Work required
The line containing "Check the local environment checkbox" and each line after it, through the final line of the data, are to be retyped exactly, with pictures left out.

Records for the task
* * *
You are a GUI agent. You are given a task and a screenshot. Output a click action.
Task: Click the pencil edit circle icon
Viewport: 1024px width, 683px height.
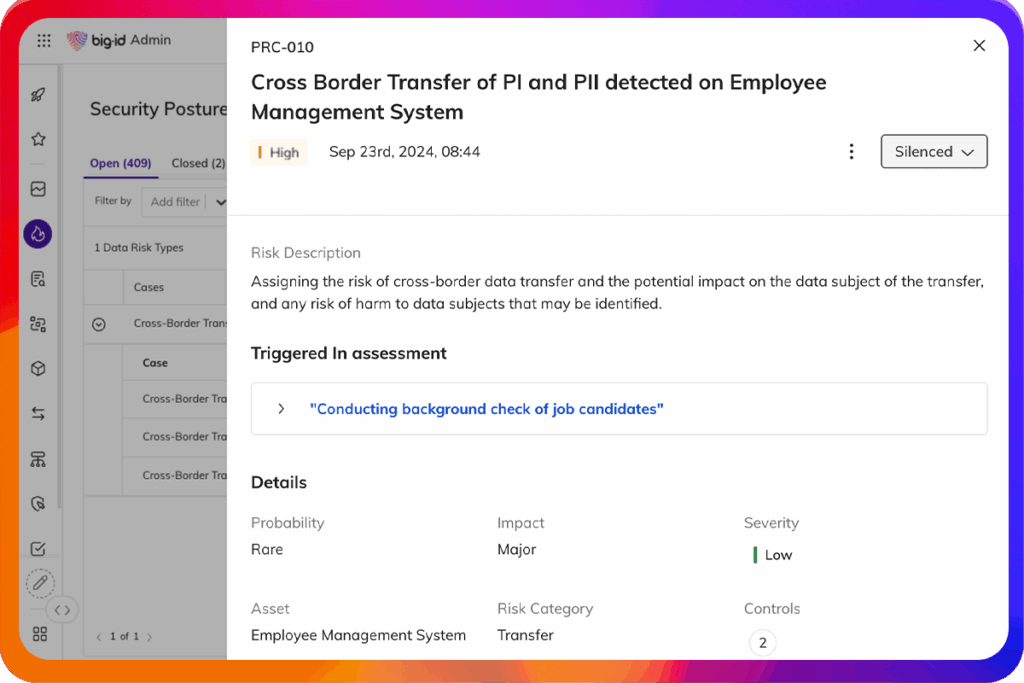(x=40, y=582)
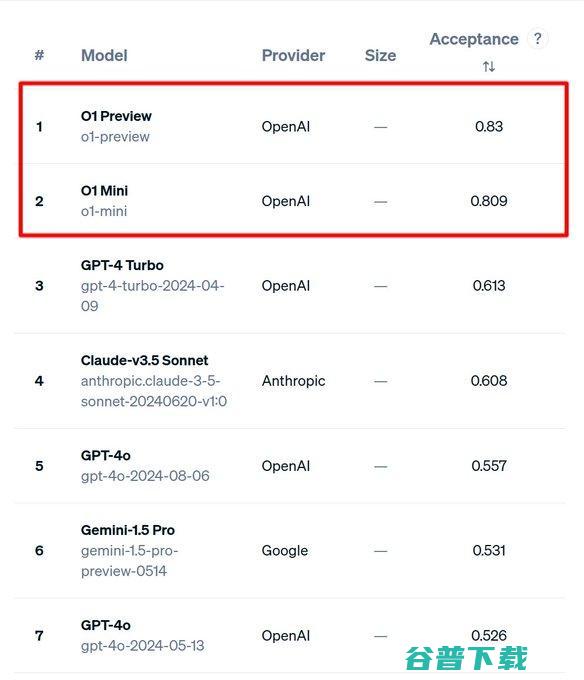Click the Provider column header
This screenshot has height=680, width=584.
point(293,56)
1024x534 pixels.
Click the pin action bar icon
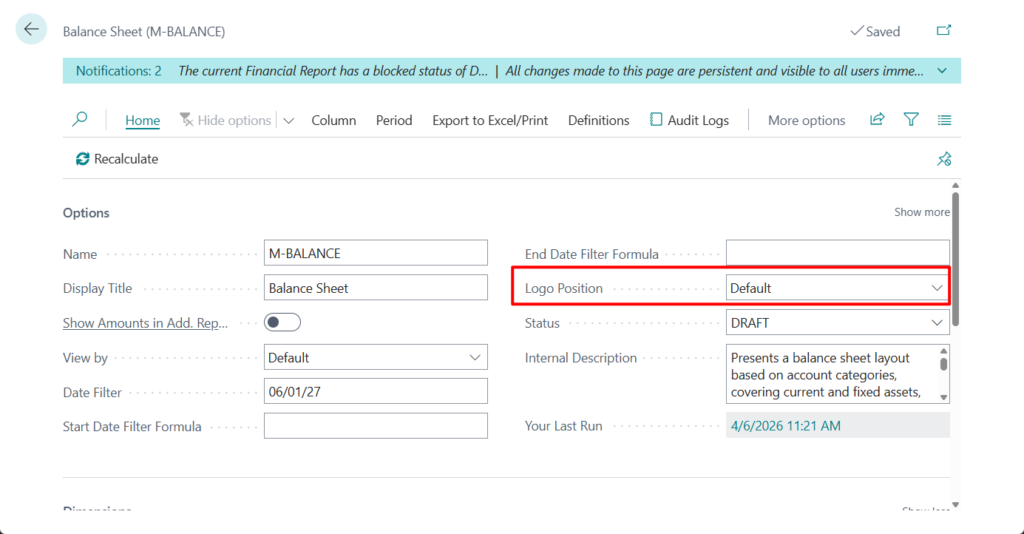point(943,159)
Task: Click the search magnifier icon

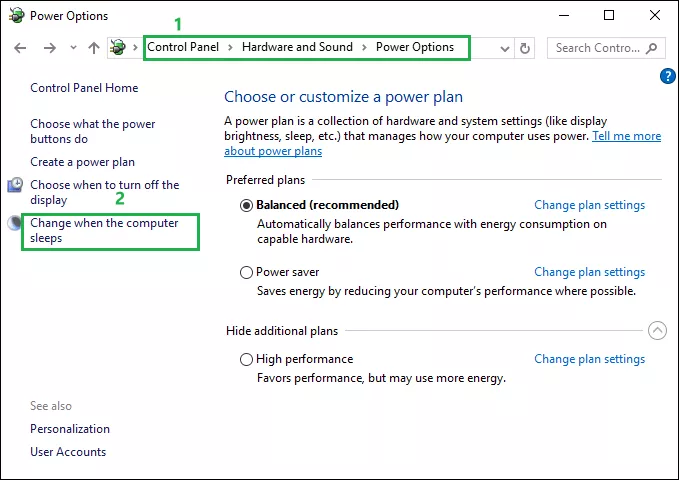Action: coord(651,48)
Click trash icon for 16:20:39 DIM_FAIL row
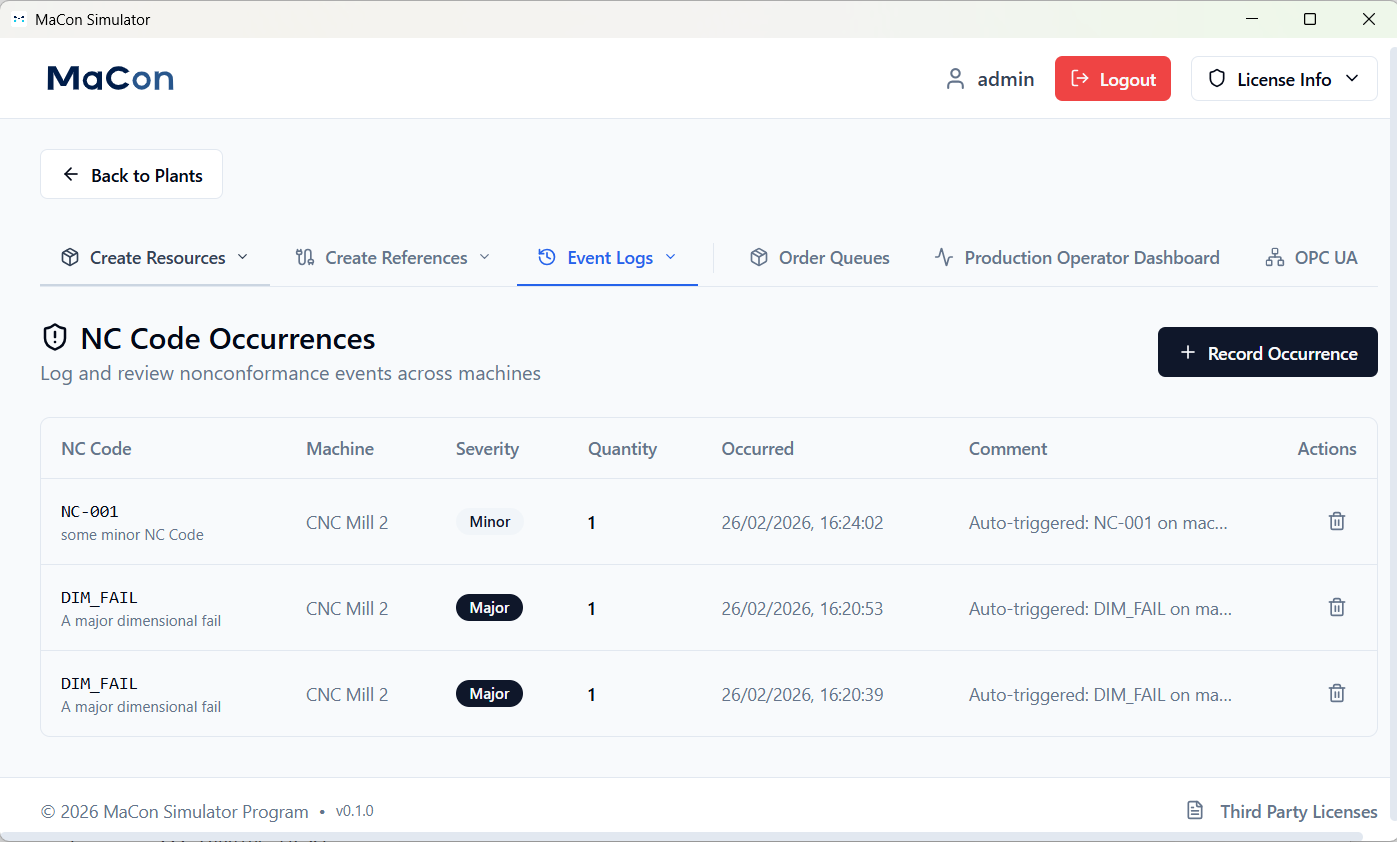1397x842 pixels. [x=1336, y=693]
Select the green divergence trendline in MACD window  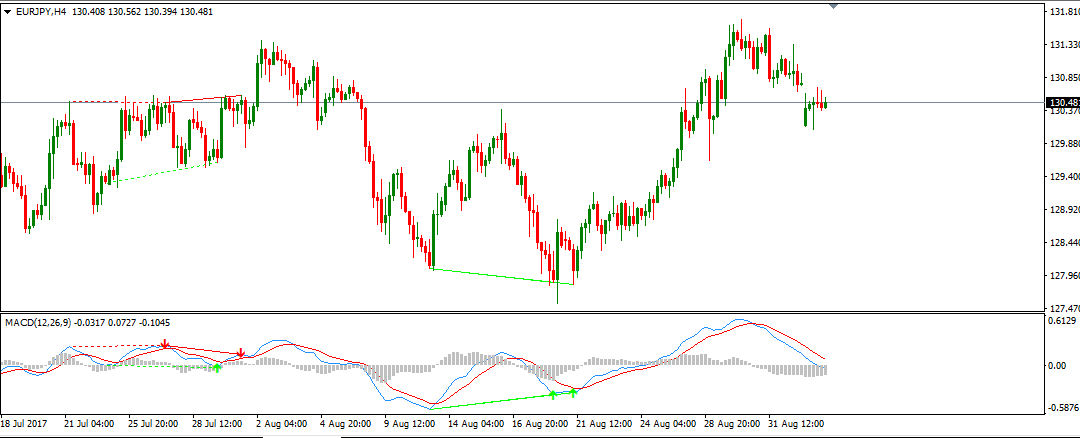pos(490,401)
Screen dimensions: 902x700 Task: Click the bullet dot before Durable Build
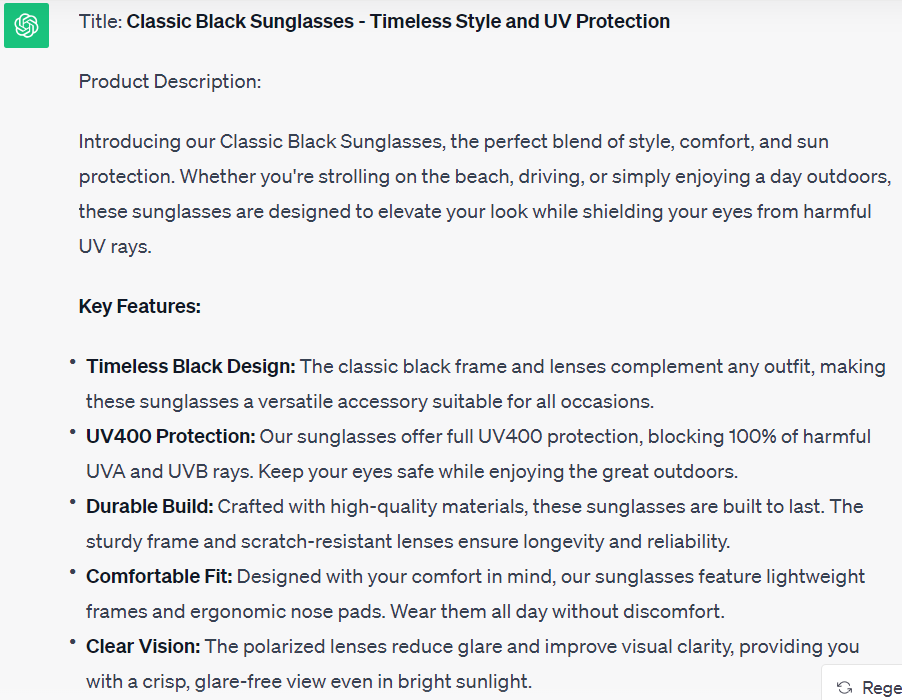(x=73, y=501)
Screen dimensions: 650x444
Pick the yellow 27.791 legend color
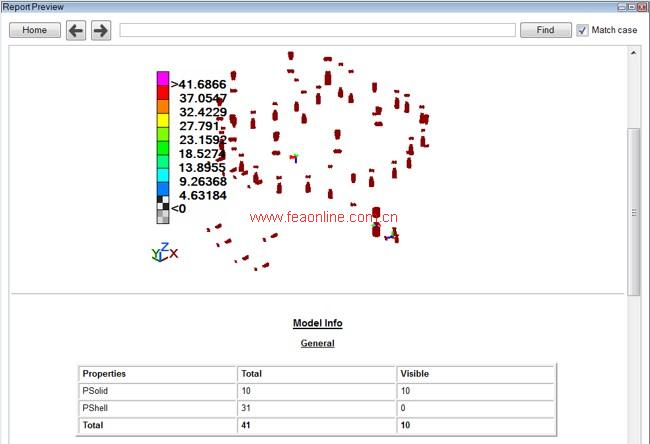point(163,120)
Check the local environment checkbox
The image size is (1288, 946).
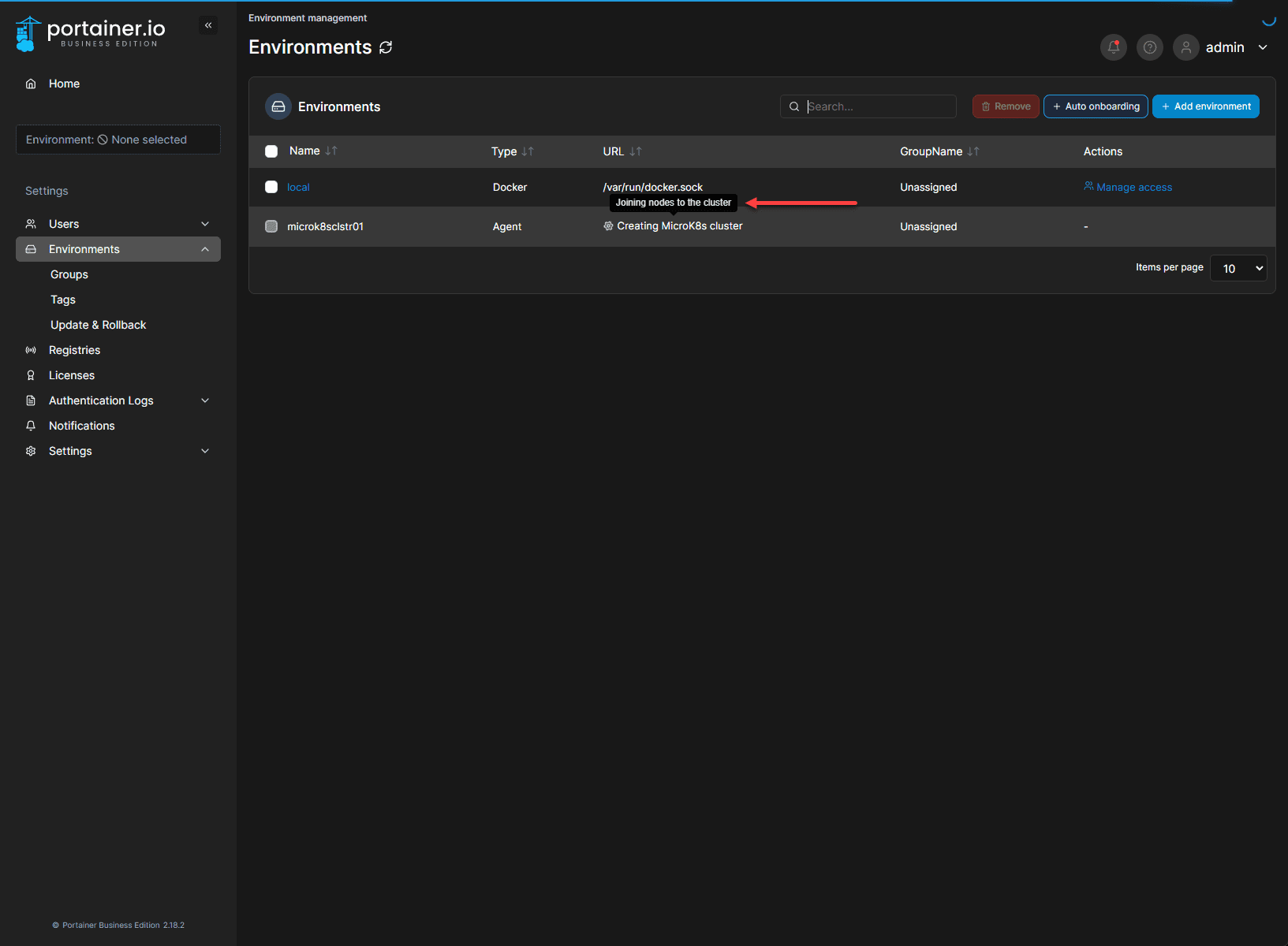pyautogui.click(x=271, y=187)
* * *
Solution below
Check the local environment checkbox
The image size is (1288, 946).
pyautogui.click(x=271, y=187)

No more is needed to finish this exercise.